[Saved data entries]
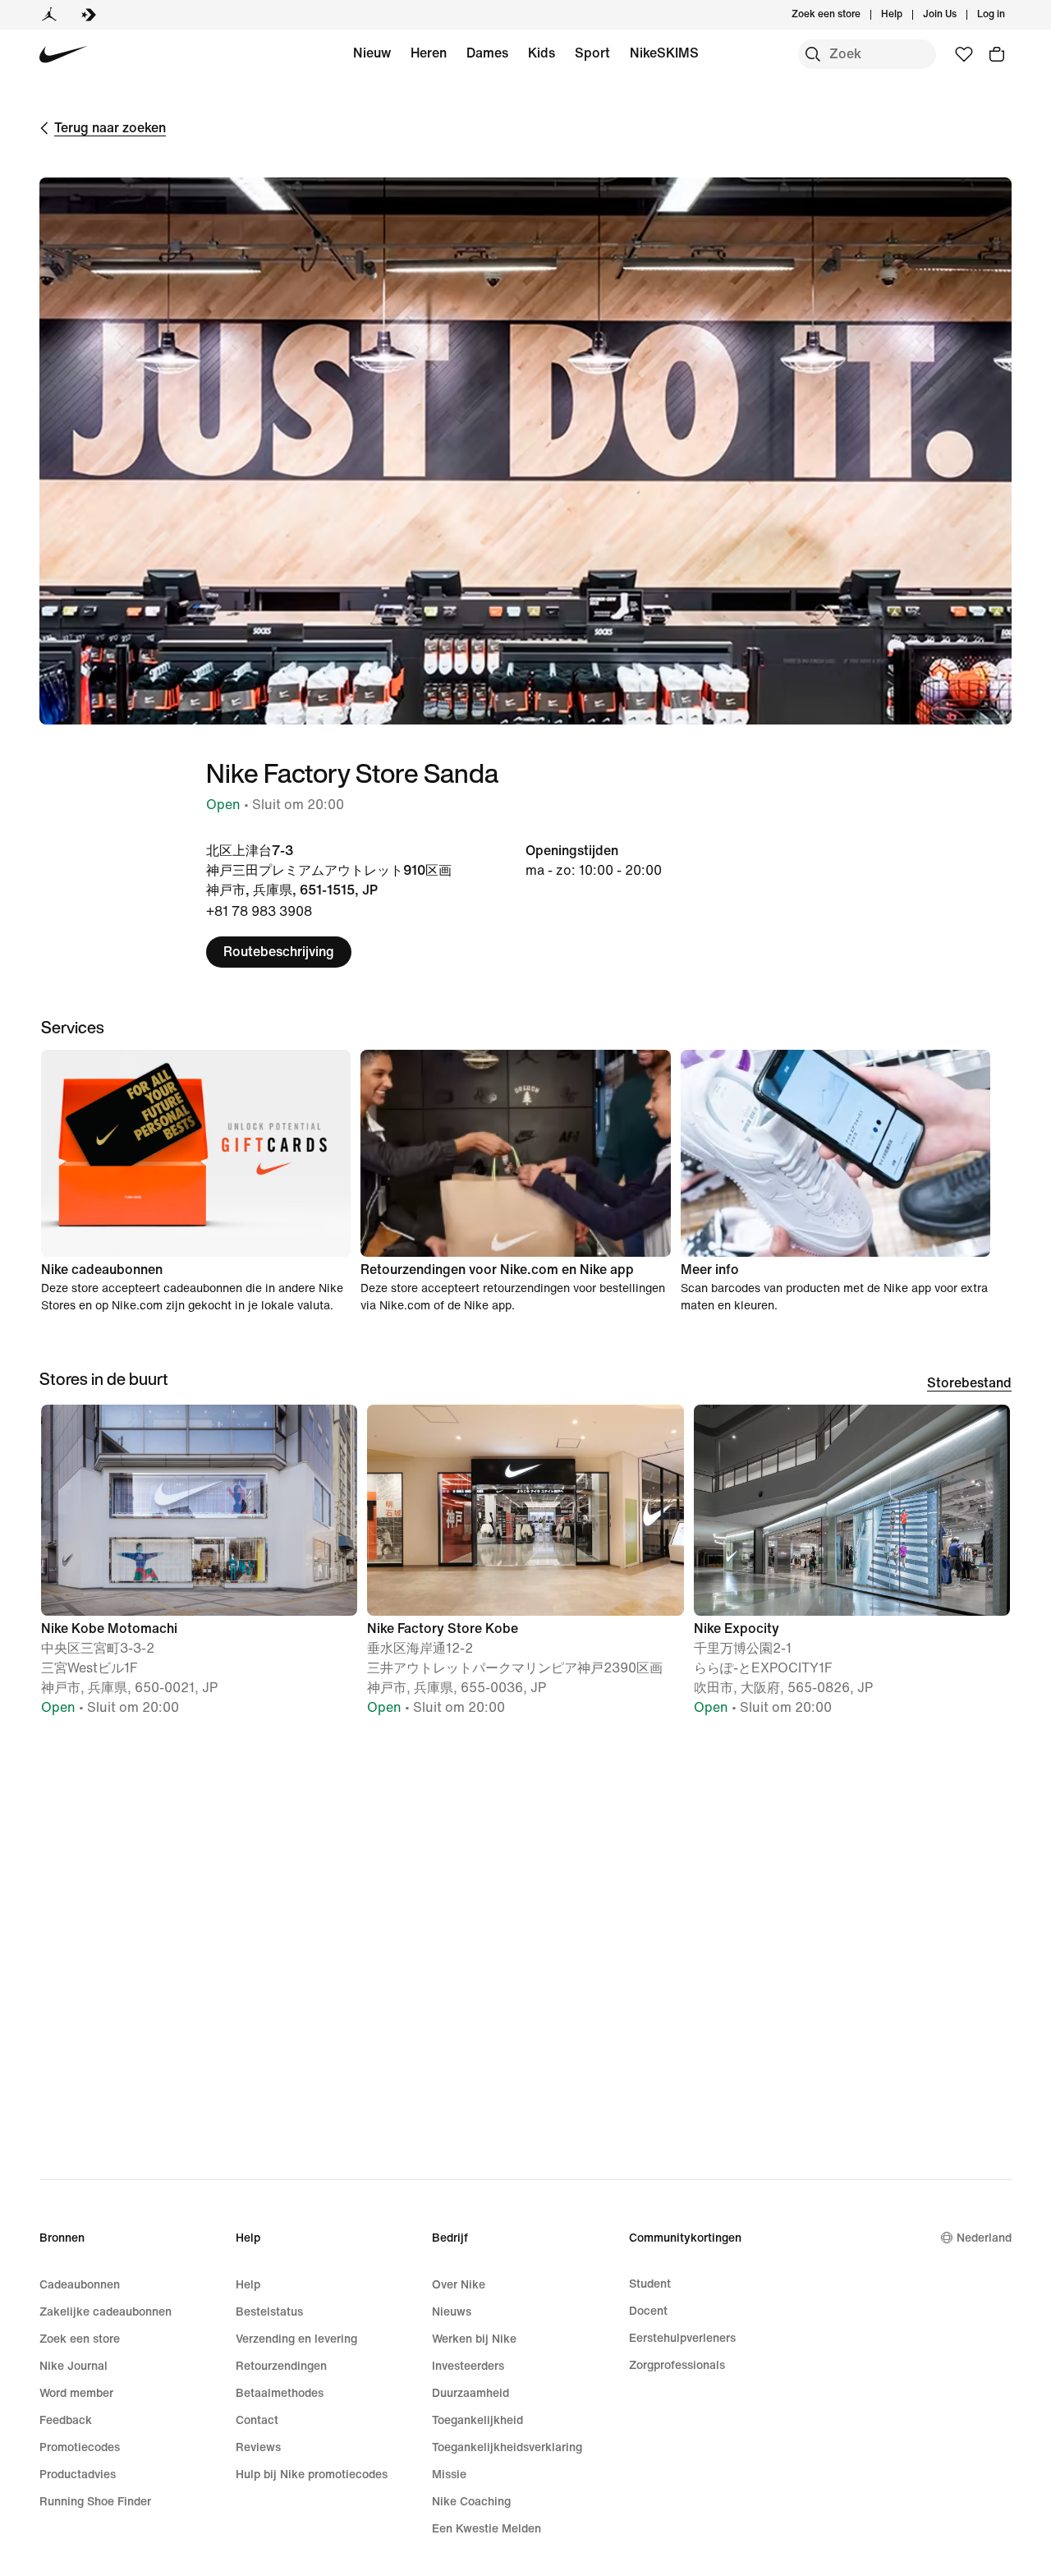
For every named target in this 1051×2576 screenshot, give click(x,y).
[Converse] (89, 15)
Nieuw (372, 53)
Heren (429, 53)
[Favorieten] (964, 54)
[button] (199, 1568)
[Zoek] (813, 54)
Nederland (984, 2238)
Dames (487, 53)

Task brief: For this exercise, return the data above exactly and leave every picture out.

Expected output:
For every named target in this 1051×2576 screenshot, give click(x,y).
[Converse] (89, 15)
Nieuw (372, 53)
Heren (429, 53)
[Favorieten] (964, 54)
[button] (199, 1568)
[Zoek] (813, 54)
Nederland (984, 2238)
Dames (487, 53)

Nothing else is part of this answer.